Antiplatelet effects of nitroglycerin in healthy subjects and in patients with stable angina pectoris.

The effects of nitroglycerin (NTG) on platelet aggregation are controversial. Most in vitro investigations suggest that NTG suppresses platelet aggregation only at suprapharmacologic concentrations. We investigated various aspects of the antiaggregating effects of NTG in both normal individuals and in patients with stable angina pectoris not treated with nitrates. Platelets from patients exhibited hyperresponsiveness to ADP as an inductor of aggregation. Sublingual administration to patients of NTG (300 micrograms) decreased platelet aggregability; ADP concentrations inducing 50% aggregation were 3.3 +/- 0.3 microM after NTG versus 2.1 +/- 0.1 microM before NTG (p < 0.01). Consistent with previous findings, NTG was a weak inhibitor of platelet aggregation in vitro when added before induction of aggregation. When added after the beginning of aggregation, however, NTG induced both inhibition of developing aggregation and marked disaggregation at concentrations > or = 10(-8) M NTG; concentration associated with 50% reversal of aggregation was 1.4 +/- 0.3 x 10(-6) M. Therefore, antiplatelet effects of NTG in vitro are demonstrable in low, clinically achievable concentrations; previously reported effects of NTG have been underestimated owing to suboptimum experimental conditions.

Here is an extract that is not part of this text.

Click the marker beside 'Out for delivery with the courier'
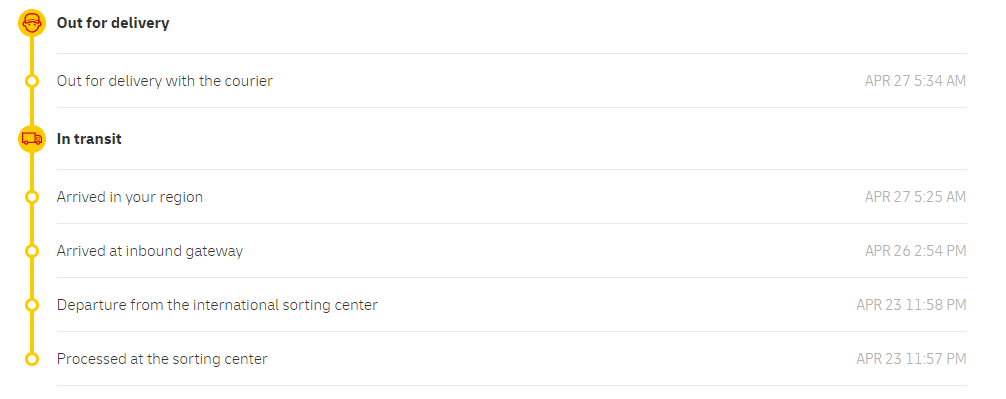The image size is (1006, 399). coord(32,81)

Platelets from patients with angina pectoris were 100-fold less responsive to the cyclic GMP-increasing and disaggregating effects of NTG in vitro, which, together with increased aggregability, could imply reduced platelet sensitivity to endogenous sources of nitric oxide (NO) in vivo. The observed antiplatelet effects of NTG raise the question of its potential utility to reduce the risk of thrombotic complications in patients with ischemic heart disease.